***** DATA FOR THIS TASK

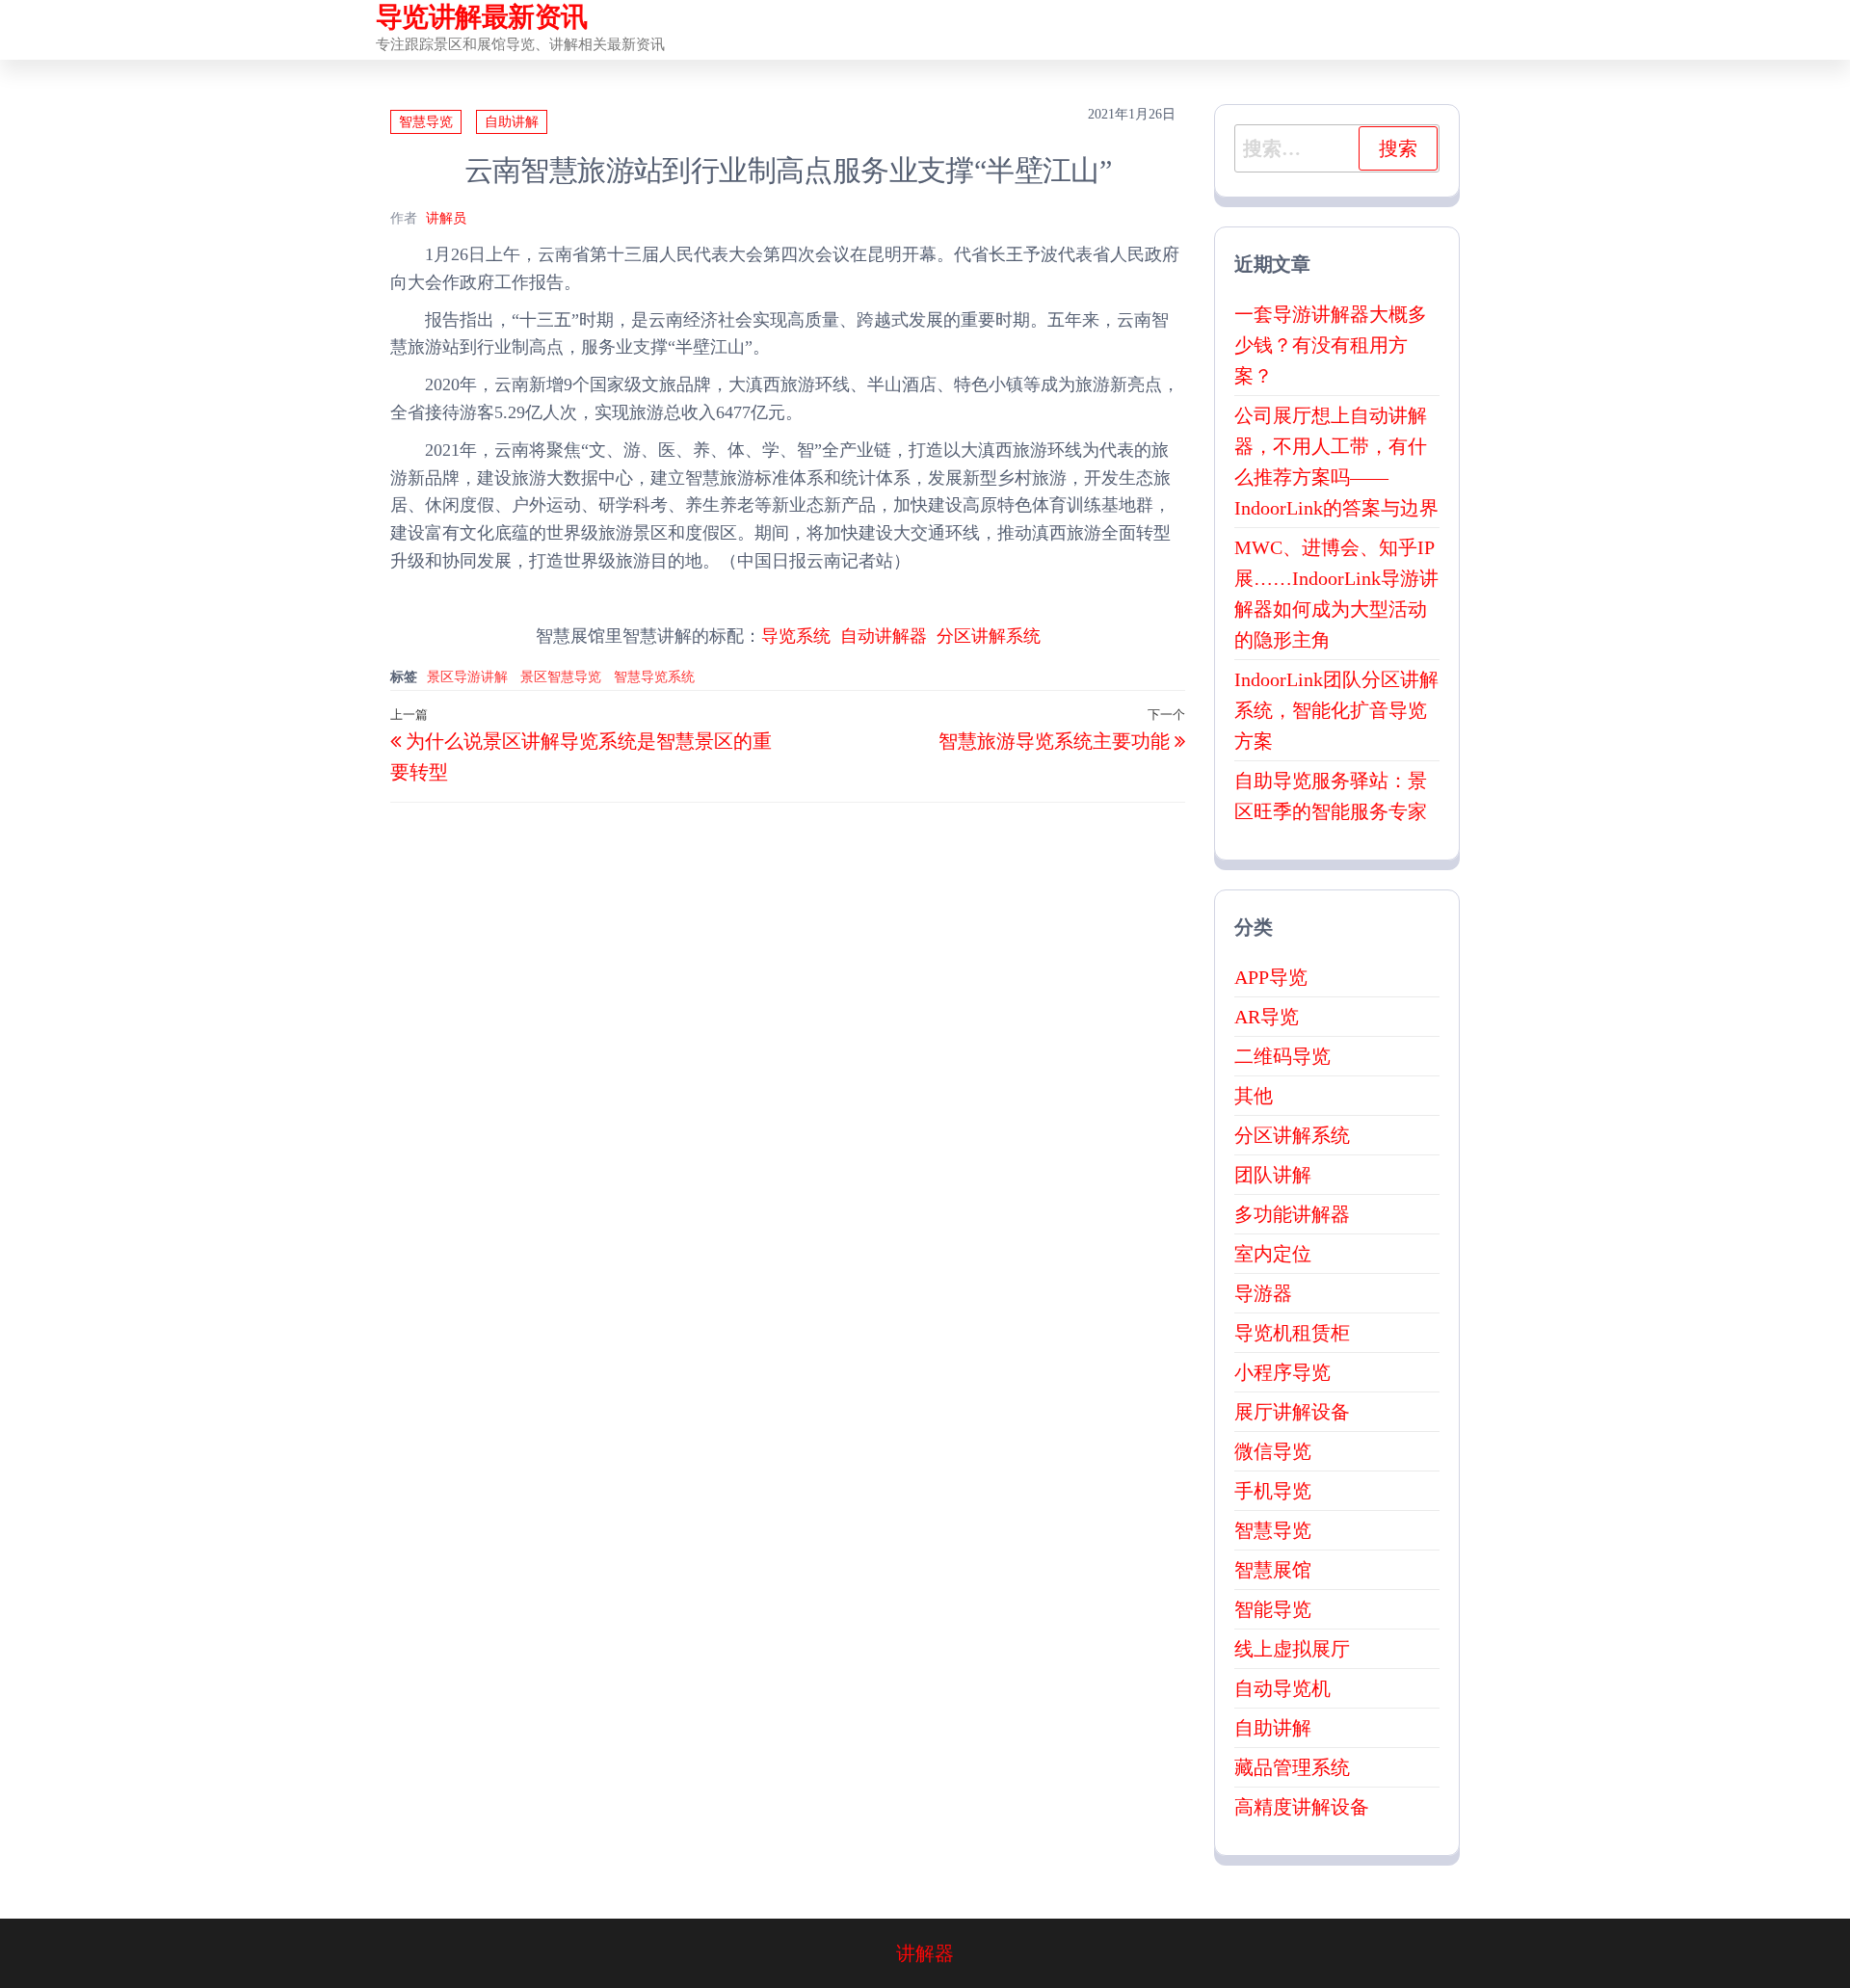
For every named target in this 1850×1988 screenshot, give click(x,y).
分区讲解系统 (989, 636)
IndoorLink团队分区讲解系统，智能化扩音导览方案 (1336, 710)
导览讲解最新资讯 (482, 17)
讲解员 (446, 218)
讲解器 (925, 1953)
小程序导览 (1282, 1372)
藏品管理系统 (1292, 1767)
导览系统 (796, 636)
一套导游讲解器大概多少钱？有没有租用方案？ (1330, 345)
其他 (1253, 1095)
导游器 (1263, 1293)
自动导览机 (1282, 1688)
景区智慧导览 (560, 677)
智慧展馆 (1272, 1569)
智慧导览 (426, 122)
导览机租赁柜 (1292, 1332)
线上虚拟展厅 (1292, 1648)
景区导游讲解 (467, 677)
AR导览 (1266, 1016)
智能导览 (1272, 1609)
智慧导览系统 (654, 677)
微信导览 (1272, 1451)
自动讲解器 (883, 636)
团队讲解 (1272, 1174)
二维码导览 (1282, 1056)
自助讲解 (512, 122)
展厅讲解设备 (1292, 1411)
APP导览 (1271, 977)
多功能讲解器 (1292, 1214)
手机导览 (1272, 1490)
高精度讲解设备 (1301, 1806)
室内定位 (1272, 1253)
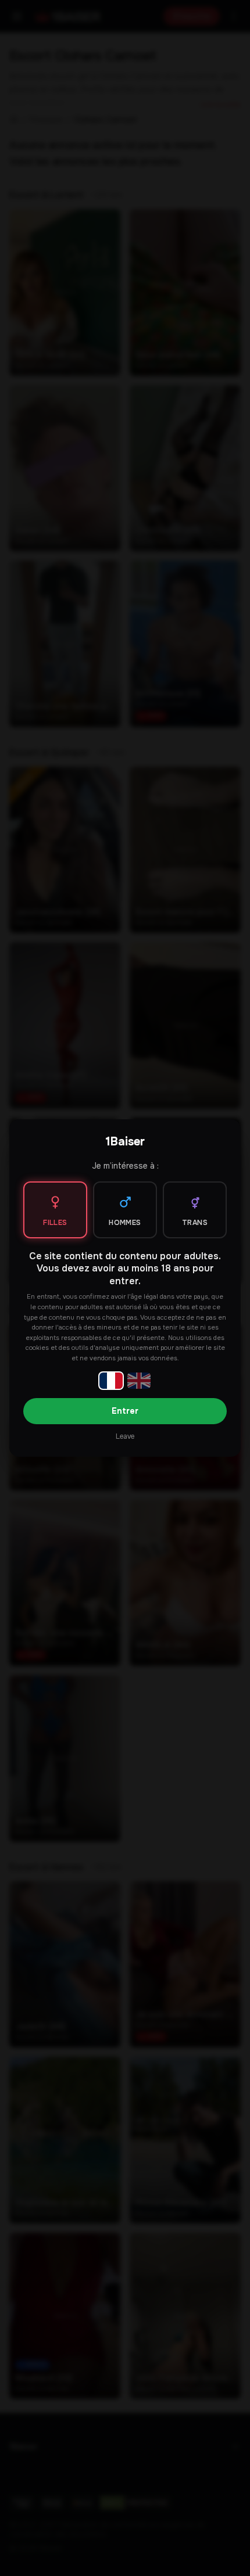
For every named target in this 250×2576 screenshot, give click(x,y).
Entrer (125, 1411)
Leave (125, 1436)
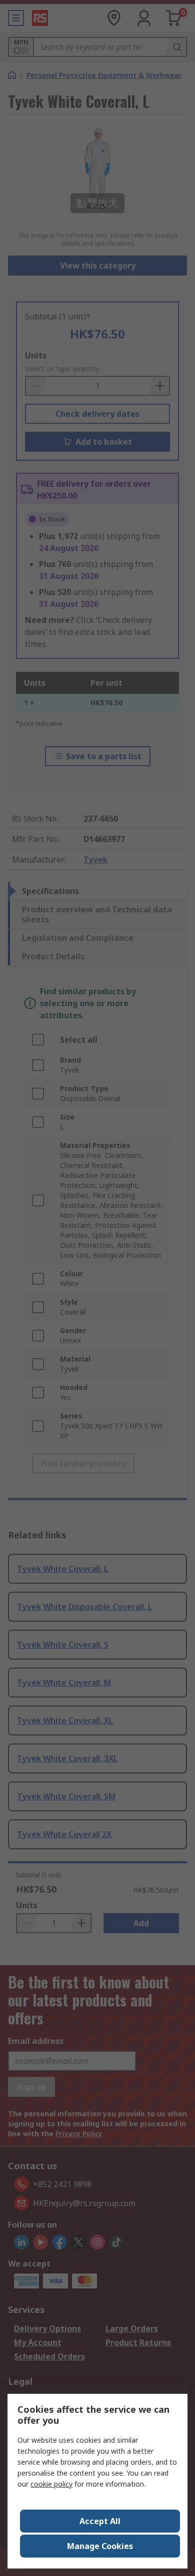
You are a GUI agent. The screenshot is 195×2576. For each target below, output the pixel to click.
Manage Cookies (100, 2546)
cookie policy (51, 2484)
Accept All (100, 2521)
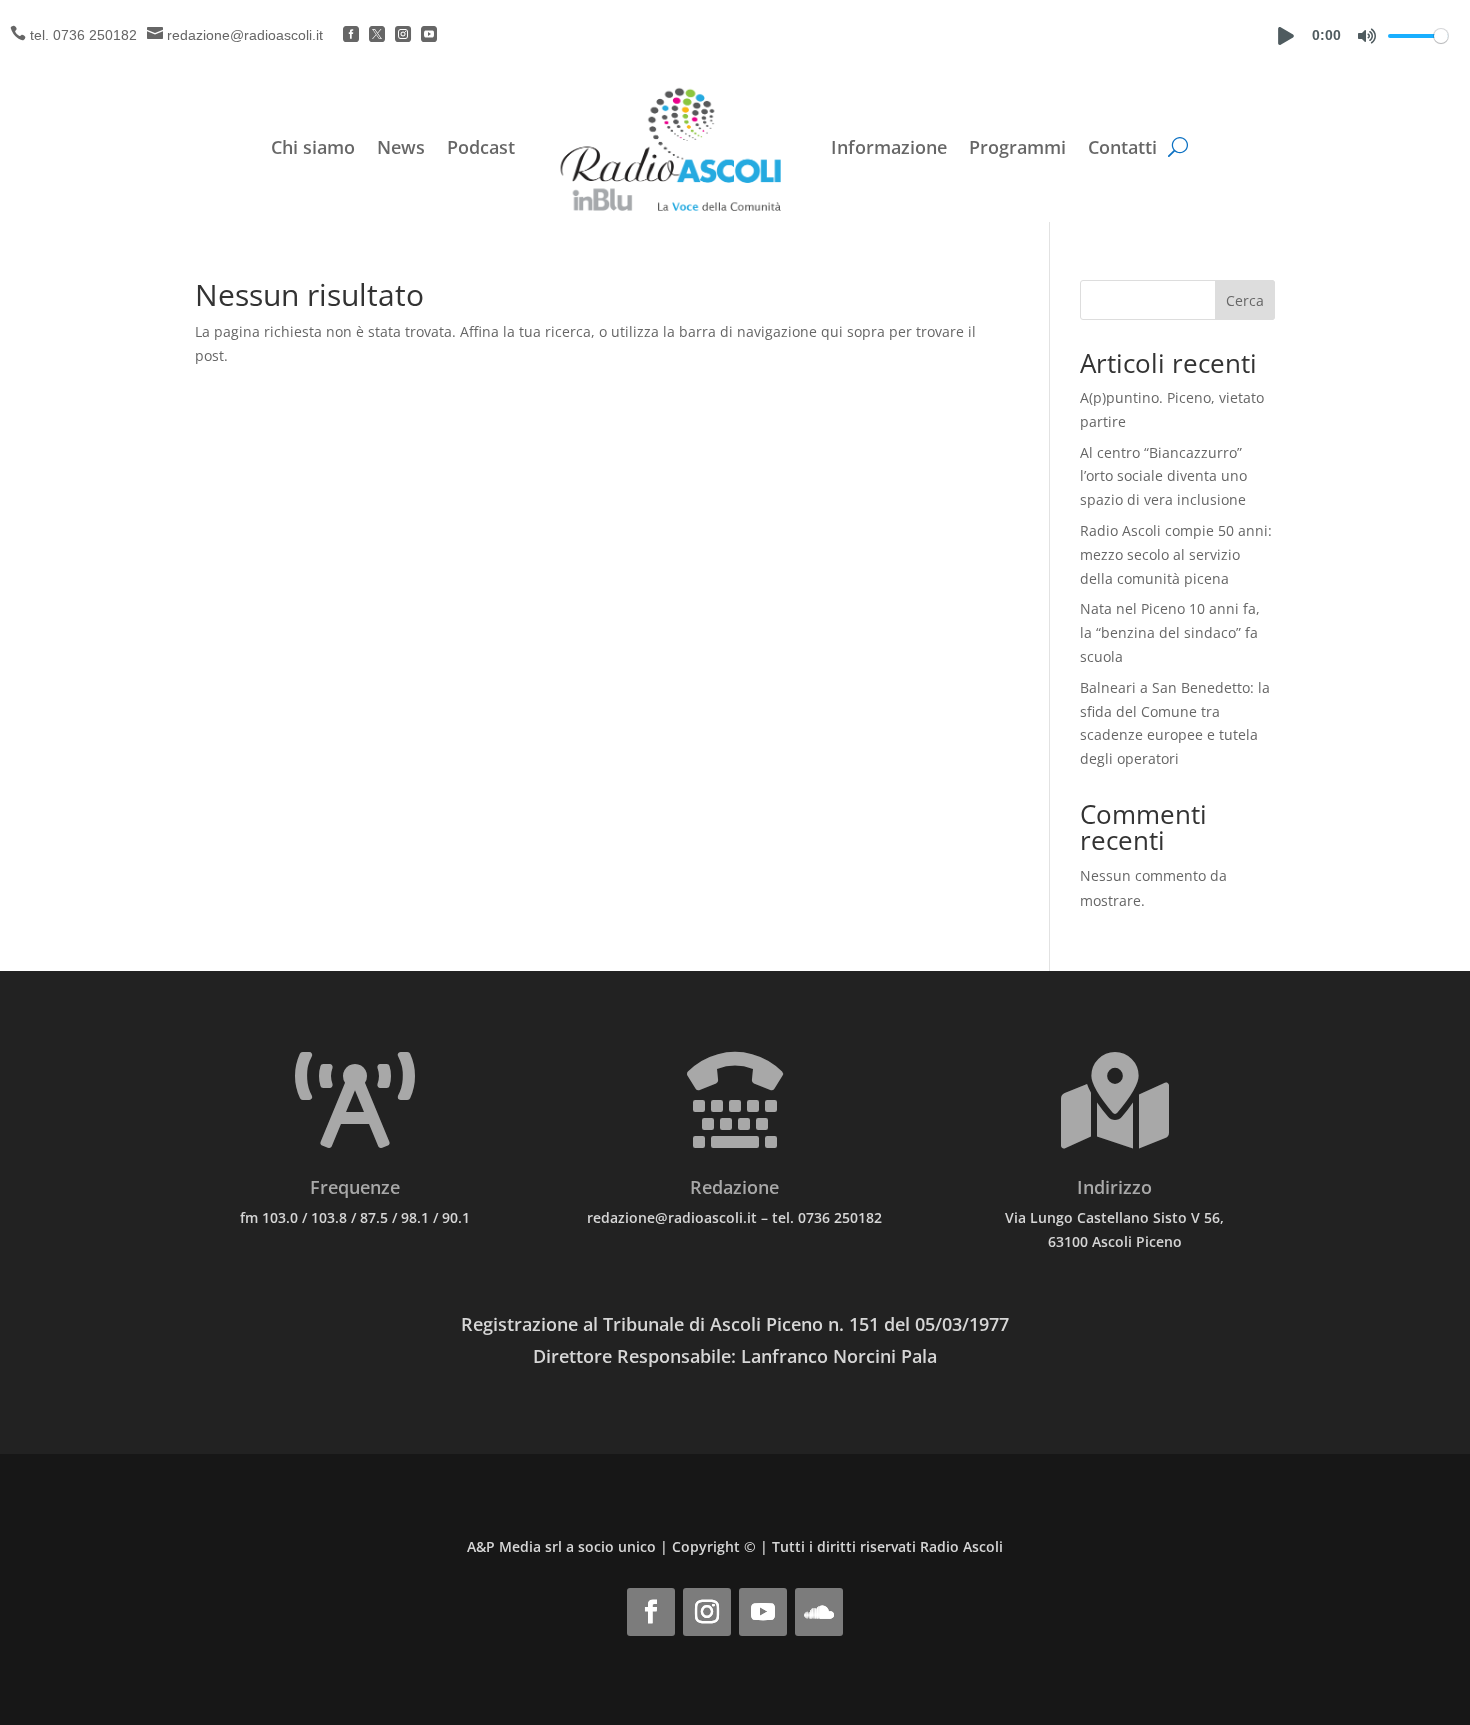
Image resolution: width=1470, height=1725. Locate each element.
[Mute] (1367, 36)
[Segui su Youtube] (763, 1612)
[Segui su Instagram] (707, 1612)
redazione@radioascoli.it (245, 35)
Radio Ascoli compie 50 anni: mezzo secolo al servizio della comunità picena (1176, 554)
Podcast (481, 147)
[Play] (1286, 36)
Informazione (889, 147)
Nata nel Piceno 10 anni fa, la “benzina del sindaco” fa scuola (1170, 632)
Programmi (1017, 147)
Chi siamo (313, 147)
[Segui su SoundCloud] (819, 1612)
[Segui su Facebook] (651, 1612)
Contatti (1122, 147)
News (401, 147)
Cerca (1245, 300)
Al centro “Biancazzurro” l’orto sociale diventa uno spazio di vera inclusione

**********

» TASK ITEM: All lines from the one containing "redazione@radioascoli.it (245, 35)" through the end of the listing must be transcribed exactly. No other lines belong in the answer.

» RESPONSE TO THIS TASK:
redazione@radioascoli.it (245, 35)
Radio Ascoli compie 50 anni: mezzo secolo al servizio della comunità picena (1176, 554)
Podcast (481, 147)
[Play] (1286, 36)
Informazione (889, 147)
Nata nel Piceno 10 anni fa, la “benzina del sindaco” fa scuola (1170, 632)
Programmi (1017, 147)
Chi siamo (313, 147)
[Segui su SoundCloud] (819, 1612)
[Segui su Facebook] (651, 1612)
Contatti (1122, 147)
News (401, 147)
Cerca (1245, 300)
Al centro “Biancazzurro” l’orto sociale diventa uno spazio di vera inclusione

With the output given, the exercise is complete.